DATA SECTION
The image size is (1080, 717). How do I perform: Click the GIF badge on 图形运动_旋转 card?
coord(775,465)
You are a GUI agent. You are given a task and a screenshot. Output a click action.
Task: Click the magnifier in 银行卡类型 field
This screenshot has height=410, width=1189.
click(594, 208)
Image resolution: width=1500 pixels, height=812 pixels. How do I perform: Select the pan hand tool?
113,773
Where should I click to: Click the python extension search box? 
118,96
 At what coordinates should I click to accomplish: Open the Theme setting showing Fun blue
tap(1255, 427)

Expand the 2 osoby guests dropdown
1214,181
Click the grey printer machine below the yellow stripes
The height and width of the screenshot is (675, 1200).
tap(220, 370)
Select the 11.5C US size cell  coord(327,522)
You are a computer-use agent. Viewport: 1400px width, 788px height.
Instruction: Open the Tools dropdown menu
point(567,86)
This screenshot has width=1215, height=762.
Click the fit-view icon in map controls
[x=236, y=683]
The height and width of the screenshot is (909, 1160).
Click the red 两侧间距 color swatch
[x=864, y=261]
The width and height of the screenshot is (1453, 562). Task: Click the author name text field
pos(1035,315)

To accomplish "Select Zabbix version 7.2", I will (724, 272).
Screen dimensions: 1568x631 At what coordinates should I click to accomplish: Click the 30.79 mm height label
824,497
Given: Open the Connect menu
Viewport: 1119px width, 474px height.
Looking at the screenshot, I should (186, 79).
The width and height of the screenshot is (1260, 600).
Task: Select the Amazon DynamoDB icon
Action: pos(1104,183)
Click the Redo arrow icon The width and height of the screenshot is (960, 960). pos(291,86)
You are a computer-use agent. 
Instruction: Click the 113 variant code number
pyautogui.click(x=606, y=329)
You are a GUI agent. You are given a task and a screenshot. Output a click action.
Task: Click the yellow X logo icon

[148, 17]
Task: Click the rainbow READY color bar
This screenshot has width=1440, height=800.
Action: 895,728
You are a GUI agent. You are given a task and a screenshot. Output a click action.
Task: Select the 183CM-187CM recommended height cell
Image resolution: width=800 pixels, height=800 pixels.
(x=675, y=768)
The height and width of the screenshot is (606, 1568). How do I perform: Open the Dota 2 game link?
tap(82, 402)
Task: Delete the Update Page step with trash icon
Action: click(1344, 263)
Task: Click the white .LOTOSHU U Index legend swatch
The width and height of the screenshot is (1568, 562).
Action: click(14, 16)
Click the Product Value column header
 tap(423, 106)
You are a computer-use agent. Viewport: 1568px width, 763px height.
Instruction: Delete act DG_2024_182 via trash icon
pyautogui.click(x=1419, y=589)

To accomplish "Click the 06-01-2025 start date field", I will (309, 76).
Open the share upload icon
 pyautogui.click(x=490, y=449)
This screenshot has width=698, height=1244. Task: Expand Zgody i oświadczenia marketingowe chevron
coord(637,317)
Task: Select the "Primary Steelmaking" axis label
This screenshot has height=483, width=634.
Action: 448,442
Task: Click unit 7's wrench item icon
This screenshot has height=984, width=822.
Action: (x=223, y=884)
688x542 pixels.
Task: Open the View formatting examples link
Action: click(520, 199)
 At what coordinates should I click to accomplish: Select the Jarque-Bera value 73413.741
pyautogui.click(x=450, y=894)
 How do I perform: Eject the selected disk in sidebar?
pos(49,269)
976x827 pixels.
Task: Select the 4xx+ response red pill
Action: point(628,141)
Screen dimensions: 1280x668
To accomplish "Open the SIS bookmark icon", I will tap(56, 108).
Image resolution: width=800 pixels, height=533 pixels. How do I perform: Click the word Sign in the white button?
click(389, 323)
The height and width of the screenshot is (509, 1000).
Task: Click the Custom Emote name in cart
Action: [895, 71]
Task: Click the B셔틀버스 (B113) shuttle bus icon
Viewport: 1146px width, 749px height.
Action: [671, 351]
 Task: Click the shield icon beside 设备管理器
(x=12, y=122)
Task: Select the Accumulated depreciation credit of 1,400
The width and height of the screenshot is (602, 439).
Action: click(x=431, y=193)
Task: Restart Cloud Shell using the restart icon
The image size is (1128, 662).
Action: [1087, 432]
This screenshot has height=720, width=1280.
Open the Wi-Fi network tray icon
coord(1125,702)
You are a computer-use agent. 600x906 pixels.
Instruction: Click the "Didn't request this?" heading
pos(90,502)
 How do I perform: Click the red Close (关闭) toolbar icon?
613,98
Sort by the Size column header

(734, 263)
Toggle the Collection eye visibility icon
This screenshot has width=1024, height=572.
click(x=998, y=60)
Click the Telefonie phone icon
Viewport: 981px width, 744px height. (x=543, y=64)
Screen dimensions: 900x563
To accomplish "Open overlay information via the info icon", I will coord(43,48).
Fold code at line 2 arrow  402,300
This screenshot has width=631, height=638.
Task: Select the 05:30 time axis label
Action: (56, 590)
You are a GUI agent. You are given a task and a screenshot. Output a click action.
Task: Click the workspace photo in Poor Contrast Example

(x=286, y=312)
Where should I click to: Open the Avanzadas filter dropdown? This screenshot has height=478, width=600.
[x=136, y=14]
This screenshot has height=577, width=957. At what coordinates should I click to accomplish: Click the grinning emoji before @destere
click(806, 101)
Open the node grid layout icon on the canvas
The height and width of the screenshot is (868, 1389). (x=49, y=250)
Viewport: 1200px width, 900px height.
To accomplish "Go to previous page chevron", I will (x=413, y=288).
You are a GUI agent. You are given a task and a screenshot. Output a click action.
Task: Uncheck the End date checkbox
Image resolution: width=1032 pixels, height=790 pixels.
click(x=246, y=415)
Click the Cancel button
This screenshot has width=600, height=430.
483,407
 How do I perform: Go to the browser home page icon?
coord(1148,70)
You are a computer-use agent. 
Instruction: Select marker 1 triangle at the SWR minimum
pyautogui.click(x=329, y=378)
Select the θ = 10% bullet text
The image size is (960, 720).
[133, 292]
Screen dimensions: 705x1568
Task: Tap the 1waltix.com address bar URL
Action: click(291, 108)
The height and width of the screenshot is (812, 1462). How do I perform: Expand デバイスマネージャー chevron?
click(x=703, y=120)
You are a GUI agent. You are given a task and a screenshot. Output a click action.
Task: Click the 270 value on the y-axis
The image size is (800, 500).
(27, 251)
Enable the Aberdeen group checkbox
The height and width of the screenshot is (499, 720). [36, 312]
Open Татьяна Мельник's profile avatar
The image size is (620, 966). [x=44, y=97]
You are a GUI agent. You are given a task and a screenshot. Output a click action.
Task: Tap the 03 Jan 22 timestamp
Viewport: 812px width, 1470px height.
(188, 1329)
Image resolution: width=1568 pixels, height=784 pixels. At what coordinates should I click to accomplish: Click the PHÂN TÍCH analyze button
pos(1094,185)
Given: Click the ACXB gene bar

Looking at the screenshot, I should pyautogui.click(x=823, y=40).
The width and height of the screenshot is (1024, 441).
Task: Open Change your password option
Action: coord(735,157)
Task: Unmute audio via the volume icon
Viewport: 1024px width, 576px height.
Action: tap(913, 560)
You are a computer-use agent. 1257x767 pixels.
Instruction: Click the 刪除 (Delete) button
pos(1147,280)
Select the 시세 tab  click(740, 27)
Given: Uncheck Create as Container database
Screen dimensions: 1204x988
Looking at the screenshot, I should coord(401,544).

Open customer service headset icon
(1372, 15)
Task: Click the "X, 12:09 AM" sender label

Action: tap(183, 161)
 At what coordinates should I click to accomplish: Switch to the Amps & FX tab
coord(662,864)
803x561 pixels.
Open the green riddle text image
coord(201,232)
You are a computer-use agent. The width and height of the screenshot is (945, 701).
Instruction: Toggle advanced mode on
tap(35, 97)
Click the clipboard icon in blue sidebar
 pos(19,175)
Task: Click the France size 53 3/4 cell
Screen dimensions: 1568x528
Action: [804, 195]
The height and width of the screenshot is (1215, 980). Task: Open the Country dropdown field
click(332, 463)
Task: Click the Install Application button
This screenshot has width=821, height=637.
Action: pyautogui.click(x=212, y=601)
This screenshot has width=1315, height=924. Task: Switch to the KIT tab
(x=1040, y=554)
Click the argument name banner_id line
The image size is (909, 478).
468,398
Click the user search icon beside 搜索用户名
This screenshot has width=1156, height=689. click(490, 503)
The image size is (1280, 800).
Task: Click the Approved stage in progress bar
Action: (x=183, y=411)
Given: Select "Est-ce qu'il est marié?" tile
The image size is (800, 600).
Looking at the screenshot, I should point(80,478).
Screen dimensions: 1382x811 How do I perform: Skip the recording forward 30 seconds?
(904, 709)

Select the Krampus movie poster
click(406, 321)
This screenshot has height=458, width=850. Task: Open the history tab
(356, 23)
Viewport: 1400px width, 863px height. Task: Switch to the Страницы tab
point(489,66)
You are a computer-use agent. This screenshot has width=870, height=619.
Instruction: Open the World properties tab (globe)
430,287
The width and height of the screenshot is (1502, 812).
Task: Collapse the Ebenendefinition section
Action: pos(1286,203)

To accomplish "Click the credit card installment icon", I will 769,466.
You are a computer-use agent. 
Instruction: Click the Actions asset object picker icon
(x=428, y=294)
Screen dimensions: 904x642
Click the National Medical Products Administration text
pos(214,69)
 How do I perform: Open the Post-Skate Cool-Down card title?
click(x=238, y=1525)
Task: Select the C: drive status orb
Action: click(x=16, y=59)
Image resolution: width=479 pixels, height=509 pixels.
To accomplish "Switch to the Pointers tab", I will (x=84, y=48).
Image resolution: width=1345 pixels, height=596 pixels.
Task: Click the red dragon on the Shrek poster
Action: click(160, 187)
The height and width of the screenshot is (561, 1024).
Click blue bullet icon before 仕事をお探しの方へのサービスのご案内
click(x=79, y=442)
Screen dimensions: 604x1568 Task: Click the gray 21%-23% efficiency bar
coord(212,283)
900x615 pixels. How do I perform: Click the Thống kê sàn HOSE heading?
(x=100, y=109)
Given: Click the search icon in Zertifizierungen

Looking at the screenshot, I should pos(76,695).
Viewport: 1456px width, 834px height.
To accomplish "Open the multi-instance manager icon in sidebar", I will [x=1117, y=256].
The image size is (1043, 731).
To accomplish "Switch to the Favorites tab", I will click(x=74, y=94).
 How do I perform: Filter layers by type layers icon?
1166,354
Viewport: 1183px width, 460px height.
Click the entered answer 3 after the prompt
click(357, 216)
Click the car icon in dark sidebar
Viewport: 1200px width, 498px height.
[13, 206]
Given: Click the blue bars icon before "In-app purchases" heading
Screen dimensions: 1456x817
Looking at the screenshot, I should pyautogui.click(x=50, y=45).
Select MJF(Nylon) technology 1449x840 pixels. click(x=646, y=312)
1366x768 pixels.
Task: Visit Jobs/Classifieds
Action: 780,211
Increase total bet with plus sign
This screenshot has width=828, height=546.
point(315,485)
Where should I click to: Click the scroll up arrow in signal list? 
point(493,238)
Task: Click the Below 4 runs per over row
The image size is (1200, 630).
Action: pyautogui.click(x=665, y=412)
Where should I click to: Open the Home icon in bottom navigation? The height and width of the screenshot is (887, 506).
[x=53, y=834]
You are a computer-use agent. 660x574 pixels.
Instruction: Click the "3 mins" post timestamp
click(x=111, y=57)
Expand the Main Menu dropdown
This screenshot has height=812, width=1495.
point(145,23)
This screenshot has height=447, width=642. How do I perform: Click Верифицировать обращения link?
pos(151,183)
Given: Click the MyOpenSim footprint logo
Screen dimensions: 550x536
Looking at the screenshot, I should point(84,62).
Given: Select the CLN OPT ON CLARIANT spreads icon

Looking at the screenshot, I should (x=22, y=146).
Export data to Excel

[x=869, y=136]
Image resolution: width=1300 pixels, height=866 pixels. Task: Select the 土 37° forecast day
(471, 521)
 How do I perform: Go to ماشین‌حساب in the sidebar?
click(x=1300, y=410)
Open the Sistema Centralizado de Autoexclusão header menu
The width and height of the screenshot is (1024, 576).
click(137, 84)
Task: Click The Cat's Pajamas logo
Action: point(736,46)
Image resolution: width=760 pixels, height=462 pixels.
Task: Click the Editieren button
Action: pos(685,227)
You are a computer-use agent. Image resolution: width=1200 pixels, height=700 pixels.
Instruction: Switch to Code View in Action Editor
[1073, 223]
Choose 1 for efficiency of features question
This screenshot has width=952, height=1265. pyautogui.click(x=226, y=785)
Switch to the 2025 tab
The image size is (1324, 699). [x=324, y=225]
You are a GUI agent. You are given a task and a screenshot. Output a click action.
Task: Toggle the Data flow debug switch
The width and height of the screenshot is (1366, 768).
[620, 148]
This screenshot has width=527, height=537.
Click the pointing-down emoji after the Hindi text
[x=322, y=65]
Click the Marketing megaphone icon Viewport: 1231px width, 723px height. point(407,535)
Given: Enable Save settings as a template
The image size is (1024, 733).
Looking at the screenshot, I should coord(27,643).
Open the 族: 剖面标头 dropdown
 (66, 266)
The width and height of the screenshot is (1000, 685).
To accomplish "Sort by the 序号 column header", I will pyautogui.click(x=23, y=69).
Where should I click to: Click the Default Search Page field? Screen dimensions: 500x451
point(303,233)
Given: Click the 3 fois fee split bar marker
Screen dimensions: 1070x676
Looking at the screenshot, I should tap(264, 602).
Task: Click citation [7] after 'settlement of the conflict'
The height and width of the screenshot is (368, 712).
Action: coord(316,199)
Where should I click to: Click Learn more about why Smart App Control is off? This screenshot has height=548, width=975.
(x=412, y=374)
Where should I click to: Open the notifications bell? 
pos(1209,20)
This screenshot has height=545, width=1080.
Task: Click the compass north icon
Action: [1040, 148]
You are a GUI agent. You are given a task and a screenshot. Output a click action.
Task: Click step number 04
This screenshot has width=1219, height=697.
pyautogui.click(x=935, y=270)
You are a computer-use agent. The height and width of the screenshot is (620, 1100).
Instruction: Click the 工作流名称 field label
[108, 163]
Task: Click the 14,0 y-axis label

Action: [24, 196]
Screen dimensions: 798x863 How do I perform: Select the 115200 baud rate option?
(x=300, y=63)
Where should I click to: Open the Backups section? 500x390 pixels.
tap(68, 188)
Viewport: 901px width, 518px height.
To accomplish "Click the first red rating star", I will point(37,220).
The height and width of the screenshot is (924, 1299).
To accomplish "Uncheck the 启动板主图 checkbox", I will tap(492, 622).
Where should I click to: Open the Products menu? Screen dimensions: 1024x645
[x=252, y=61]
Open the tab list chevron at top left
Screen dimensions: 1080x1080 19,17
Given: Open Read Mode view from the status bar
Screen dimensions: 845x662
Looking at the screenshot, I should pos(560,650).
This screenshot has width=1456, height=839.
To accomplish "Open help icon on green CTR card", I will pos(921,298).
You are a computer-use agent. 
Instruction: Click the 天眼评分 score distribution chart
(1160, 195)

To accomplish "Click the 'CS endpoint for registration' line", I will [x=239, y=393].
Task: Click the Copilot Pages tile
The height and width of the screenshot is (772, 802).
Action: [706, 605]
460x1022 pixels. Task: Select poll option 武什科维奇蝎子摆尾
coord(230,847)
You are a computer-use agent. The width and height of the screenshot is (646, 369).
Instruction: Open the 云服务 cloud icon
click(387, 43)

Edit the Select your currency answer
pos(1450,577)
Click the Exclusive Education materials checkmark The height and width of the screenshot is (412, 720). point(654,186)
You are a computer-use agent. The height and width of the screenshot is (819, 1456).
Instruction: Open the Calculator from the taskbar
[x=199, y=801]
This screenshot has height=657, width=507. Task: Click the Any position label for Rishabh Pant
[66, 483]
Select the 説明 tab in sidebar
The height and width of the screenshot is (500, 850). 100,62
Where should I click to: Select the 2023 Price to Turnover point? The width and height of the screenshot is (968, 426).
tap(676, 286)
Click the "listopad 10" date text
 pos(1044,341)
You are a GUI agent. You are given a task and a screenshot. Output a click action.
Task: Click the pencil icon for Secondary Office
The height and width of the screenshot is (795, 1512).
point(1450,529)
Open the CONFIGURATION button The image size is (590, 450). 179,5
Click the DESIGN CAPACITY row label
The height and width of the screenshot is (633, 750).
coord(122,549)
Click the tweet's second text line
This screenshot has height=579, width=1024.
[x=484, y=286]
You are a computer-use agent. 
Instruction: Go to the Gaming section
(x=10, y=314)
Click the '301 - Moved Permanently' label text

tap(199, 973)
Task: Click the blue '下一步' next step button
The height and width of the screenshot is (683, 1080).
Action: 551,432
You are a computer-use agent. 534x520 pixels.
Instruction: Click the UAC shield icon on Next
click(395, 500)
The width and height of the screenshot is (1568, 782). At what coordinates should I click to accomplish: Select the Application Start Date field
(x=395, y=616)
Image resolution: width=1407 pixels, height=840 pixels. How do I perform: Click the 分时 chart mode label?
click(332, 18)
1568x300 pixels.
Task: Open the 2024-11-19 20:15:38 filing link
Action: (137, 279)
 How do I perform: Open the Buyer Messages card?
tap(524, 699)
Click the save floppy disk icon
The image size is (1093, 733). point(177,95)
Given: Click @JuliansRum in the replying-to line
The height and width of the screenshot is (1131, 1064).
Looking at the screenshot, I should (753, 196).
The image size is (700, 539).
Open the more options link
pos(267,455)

YOUR TASK
Each line above that contains the word "tile" must be copied.

FINAL ANSWER
Given: Select "Est-ce qu'il est marié?" tile
Task: Click the Copilot Pages tile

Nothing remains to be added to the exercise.